120324kusunoki-1クスノキの枝は四方にひろがり神々しく映ります(写真は江島神社境内で)
120324kusunoki-2クスノキの葉は卵形~楕円形で、先は尖り3脈が目立ち、葉を切ると樟脳の匂いがします
人間生活に有用な樟脳は樹齢60年を経たクスノキから採取することができます。この樟脳は防虫剤の名でよく知られていますが、強心作用を有することからカンフル注射として、重症の心不全・心臓衰弱患者の治療に用いられてきました。またセルロイドの材料として玩具、文房具、フイルムなどにも供されてきましたが、燃えやすく今では使用されていません。現在は合成樹脂・プラスチックなどがこれに取って代りました。日本のクスノキは普通20㍍位に達しますが、ときには50㍍以上に達するものもあり、樹皮は暗褐色で短冊状に縦に裂けます。葉は互生し長さは5~12㌢の卵形~楕円形で、先は尖りふちは全縁、表面には光沢があり3脈(三行脈)が目立ちます。葉の3脈の分岐点に2つの小さな膨らみがありますが、これをダニ室といい、この中にはクスノキにとって有益なフシダニが生息しています。

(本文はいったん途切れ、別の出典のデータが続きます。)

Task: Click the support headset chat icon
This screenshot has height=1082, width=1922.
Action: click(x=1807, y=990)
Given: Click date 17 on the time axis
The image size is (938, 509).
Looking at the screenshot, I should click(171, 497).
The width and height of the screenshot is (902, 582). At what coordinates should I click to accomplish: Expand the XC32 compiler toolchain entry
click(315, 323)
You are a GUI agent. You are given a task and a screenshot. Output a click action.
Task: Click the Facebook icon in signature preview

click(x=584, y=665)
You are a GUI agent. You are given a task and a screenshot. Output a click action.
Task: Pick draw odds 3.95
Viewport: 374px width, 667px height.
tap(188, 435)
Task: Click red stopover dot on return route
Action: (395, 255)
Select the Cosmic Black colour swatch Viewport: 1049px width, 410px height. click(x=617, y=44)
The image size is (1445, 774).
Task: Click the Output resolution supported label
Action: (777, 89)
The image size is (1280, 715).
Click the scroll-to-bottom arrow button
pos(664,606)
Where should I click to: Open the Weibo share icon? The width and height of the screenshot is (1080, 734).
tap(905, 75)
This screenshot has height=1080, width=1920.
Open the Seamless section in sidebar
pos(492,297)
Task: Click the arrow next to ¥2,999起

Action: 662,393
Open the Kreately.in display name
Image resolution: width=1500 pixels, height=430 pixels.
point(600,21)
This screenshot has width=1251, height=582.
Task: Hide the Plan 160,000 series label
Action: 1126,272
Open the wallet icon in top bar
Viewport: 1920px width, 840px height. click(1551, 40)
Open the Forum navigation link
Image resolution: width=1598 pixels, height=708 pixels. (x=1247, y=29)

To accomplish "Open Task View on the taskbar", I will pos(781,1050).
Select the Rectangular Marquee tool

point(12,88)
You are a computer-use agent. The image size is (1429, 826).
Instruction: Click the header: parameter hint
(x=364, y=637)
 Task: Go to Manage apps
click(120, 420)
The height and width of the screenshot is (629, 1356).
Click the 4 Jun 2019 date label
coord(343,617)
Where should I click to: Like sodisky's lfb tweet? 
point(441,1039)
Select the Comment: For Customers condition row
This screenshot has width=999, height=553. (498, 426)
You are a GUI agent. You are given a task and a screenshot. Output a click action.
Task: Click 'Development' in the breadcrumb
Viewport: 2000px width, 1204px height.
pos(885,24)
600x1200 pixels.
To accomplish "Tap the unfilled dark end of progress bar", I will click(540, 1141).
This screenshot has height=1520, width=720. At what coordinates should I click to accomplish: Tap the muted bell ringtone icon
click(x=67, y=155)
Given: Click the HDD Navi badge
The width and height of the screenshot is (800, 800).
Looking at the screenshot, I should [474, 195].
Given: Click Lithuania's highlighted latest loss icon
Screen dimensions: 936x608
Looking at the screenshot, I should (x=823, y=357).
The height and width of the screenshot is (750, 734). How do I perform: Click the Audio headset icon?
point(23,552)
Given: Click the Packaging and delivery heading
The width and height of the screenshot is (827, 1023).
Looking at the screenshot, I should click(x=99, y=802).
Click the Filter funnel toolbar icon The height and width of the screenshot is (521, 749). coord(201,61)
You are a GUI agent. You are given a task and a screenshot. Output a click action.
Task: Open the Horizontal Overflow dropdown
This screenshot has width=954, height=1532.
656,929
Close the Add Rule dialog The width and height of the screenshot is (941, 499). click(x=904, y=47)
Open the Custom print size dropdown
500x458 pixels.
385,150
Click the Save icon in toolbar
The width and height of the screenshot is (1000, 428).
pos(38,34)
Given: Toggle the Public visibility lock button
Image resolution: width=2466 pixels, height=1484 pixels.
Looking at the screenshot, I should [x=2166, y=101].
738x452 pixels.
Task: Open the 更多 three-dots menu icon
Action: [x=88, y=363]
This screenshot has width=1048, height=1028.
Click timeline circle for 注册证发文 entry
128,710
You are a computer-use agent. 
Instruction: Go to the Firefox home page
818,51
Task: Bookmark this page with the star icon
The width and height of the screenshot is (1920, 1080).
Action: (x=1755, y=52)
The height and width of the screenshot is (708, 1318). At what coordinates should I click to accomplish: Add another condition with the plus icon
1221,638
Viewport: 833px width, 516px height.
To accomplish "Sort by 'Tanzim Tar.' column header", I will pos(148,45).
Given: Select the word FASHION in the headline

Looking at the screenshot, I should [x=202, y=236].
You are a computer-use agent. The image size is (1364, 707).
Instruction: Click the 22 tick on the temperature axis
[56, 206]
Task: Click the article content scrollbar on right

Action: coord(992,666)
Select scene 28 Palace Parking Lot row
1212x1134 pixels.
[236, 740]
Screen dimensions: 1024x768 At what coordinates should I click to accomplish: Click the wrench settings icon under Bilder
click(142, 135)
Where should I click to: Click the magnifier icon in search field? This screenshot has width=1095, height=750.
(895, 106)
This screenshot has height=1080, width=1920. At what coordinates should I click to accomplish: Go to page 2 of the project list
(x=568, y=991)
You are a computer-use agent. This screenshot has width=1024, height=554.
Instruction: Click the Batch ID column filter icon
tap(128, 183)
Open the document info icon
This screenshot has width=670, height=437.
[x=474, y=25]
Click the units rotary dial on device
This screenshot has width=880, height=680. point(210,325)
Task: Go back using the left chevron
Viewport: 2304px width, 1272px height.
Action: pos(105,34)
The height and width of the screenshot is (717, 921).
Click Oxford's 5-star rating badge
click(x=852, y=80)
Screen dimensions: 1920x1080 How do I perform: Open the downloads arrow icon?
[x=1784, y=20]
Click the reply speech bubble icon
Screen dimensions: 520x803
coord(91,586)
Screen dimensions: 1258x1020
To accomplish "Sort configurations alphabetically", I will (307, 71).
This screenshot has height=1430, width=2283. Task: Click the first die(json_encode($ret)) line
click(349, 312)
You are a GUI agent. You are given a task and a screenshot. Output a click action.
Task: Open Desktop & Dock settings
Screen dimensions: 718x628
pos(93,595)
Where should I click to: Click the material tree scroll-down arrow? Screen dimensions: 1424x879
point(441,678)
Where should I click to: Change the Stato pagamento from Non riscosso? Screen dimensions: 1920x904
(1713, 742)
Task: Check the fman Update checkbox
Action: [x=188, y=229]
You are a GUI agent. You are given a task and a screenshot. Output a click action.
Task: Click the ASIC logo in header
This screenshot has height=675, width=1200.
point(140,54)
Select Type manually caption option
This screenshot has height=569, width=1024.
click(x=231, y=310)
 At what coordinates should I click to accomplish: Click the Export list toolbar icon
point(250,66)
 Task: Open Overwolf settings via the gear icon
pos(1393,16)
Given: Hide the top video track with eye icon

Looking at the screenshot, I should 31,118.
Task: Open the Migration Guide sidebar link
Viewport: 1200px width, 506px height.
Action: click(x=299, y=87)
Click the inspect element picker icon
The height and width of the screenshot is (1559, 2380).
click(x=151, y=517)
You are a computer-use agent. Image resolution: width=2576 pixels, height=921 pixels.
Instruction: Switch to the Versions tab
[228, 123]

5~6月、葉の付け根から円錐花序をだして直径約5㍉の黄白色の花を多数つけ、花被片は6個で内側に毛があります。10~11月、果実は球形で直径8~9㍉に黒く熟します。クスノキの実が地に落ちて発芽しても、自然林の中では他の樹木と競合ができず、更新することはほとんどないと考えられており、日本のクスノキの大部分は自生ではなく、植栽されたものであるともいわれています。クスノキは生長が早く、天に向かって高く伸び、枝を四方へ広げた樹形は実に美しく、その樹冠の隙間から光が射し込み神秘的で美しい空間をつくります。このクスノキの下でフィトンチッドを浴びると、疲れた心も癒されて心身ともにリフレッシュすることができます。